Content starts

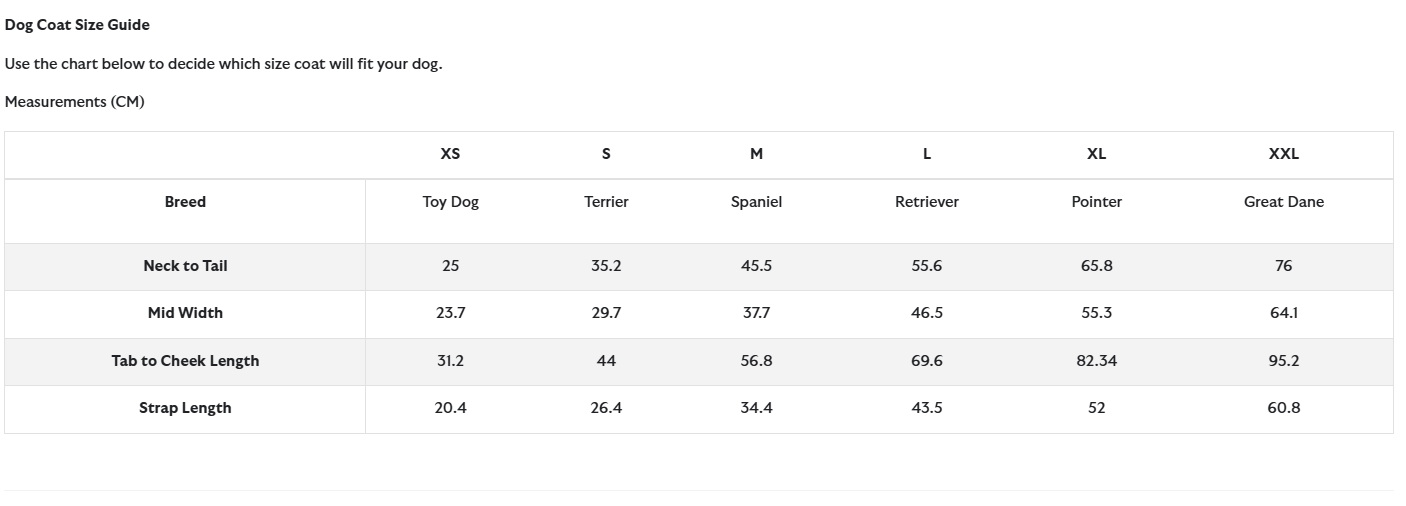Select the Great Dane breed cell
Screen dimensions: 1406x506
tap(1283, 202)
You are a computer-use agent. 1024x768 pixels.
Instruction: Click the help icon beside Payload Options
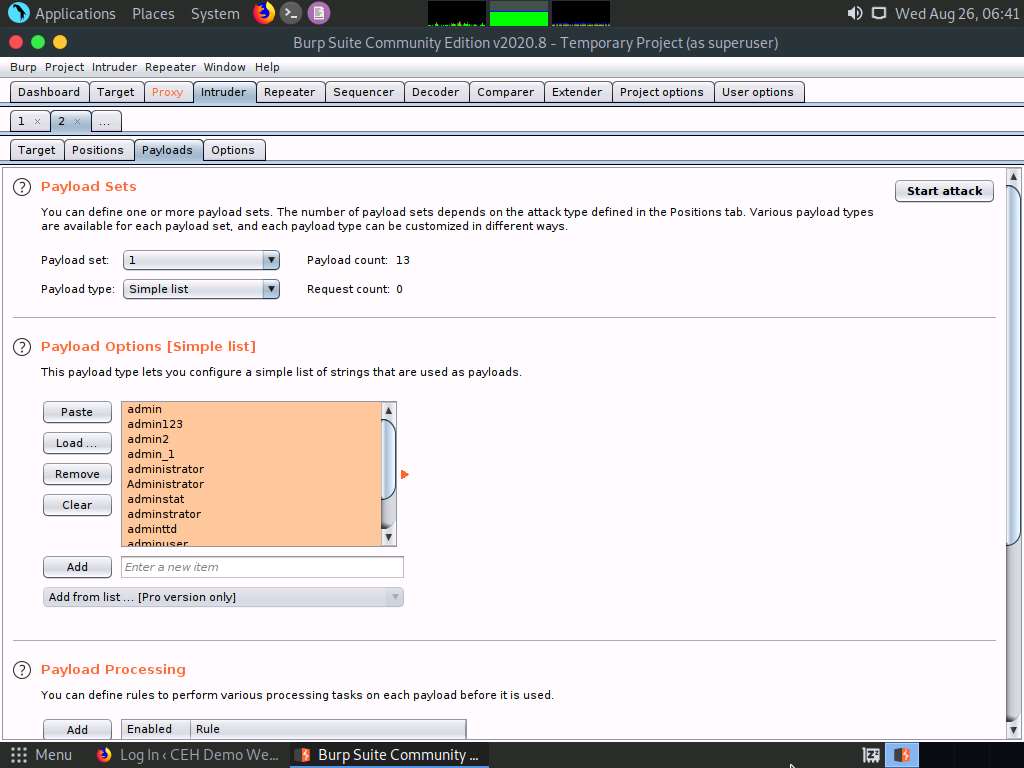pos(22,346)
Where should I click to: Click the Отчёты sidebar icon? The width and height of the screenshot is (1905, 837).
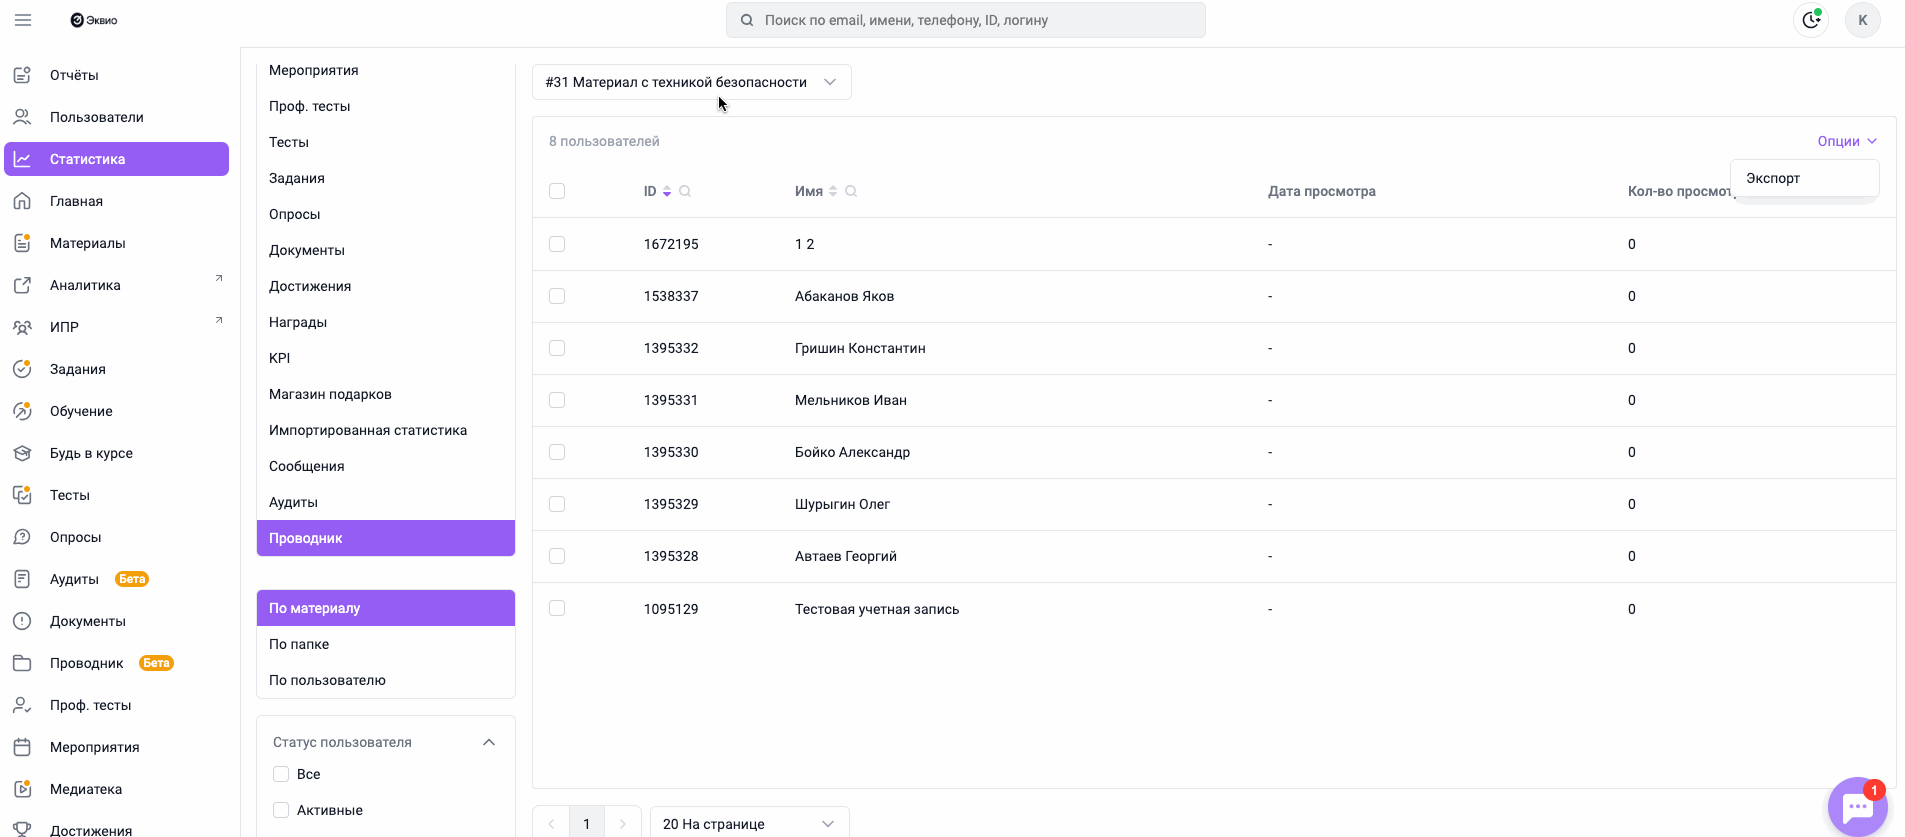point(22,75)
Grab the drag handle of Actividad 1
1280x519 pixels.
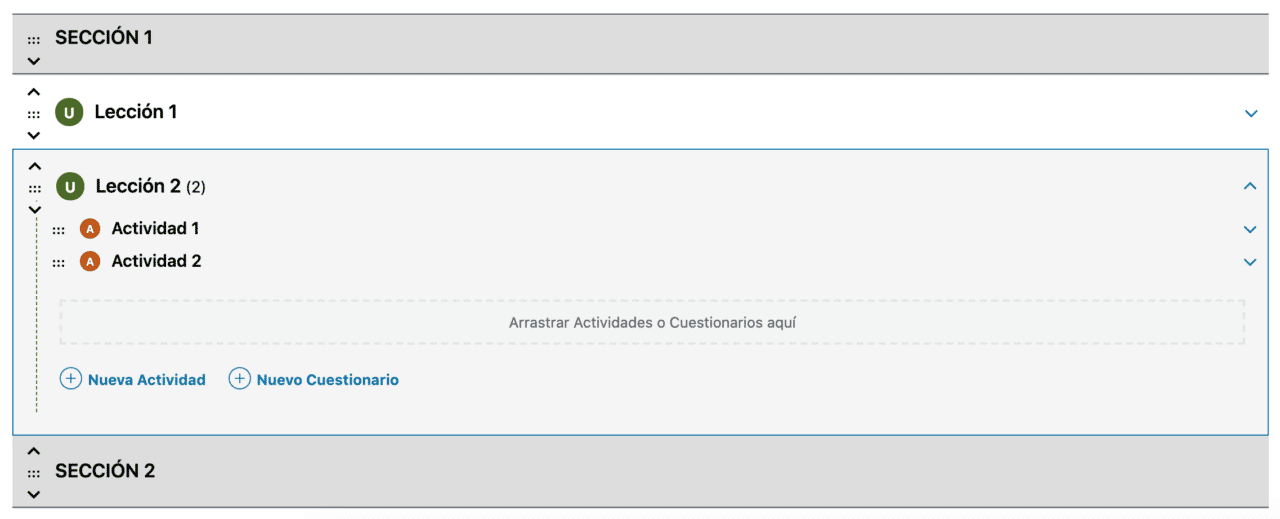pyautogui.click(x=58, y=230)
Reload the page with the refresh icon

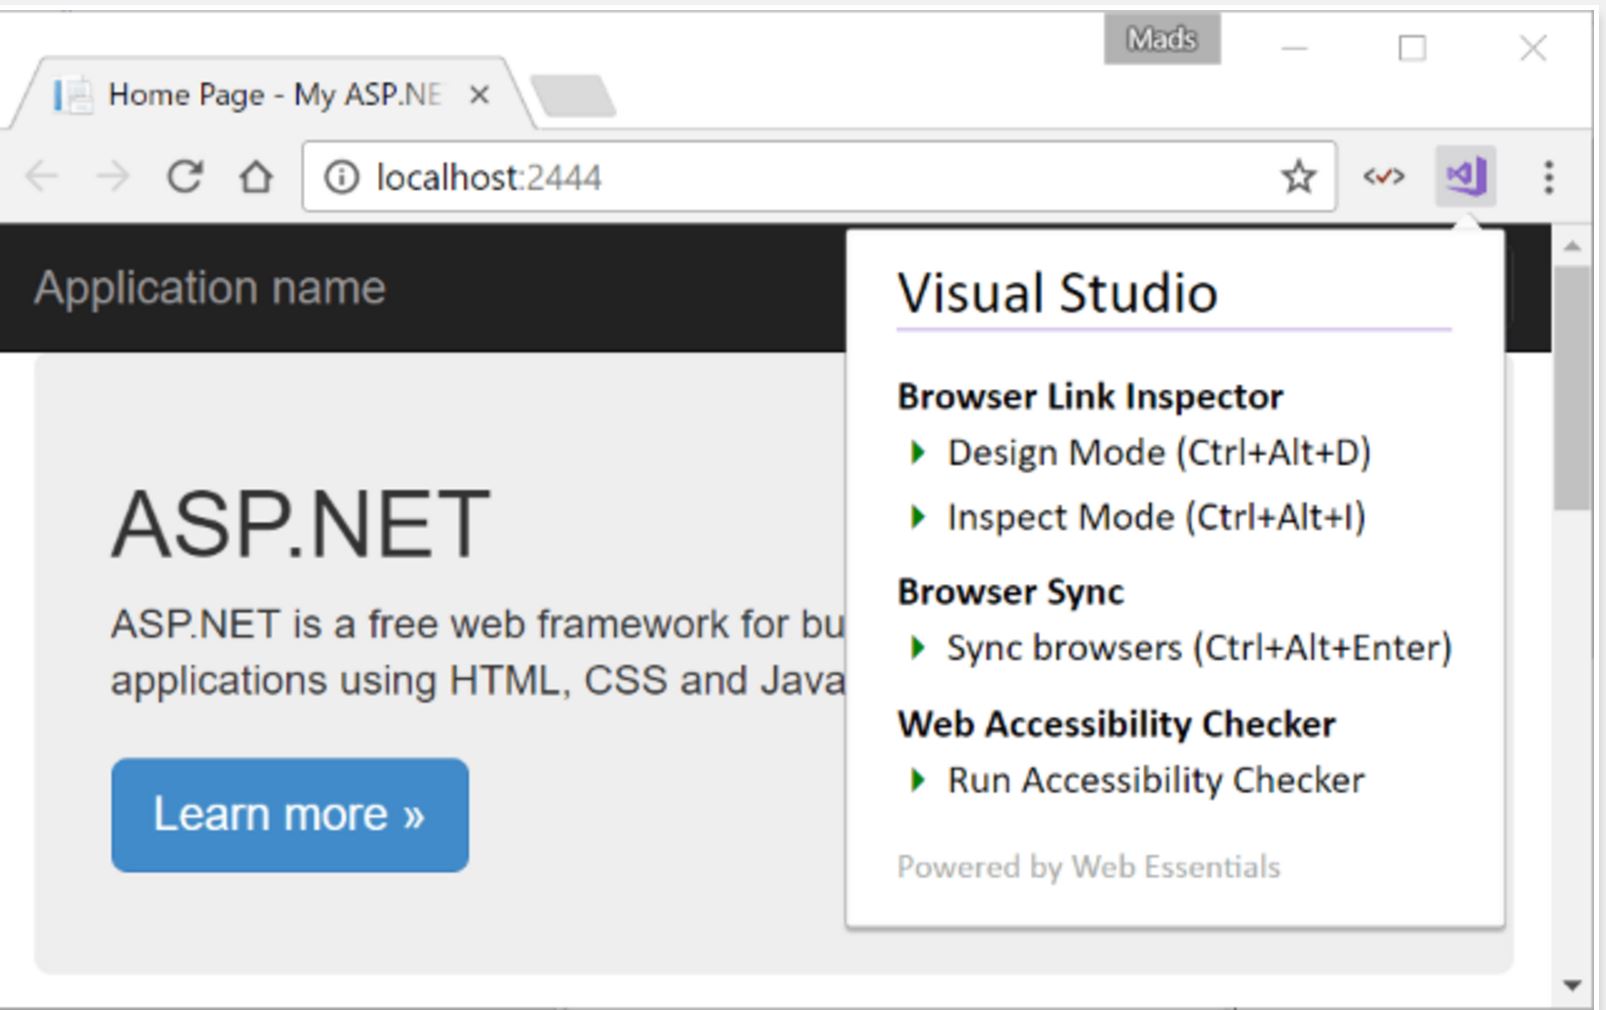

Content ends

■ What the task requires
Please give again, word for word, the lines from the one containing "1280x519 pixels." through the last line of the listing above, inclusive, and leave out pictures.

■ Response to this exercise
1280x519 pixels.
pyautogui.click(x=58, y=230)
Reload the page with the refresh icon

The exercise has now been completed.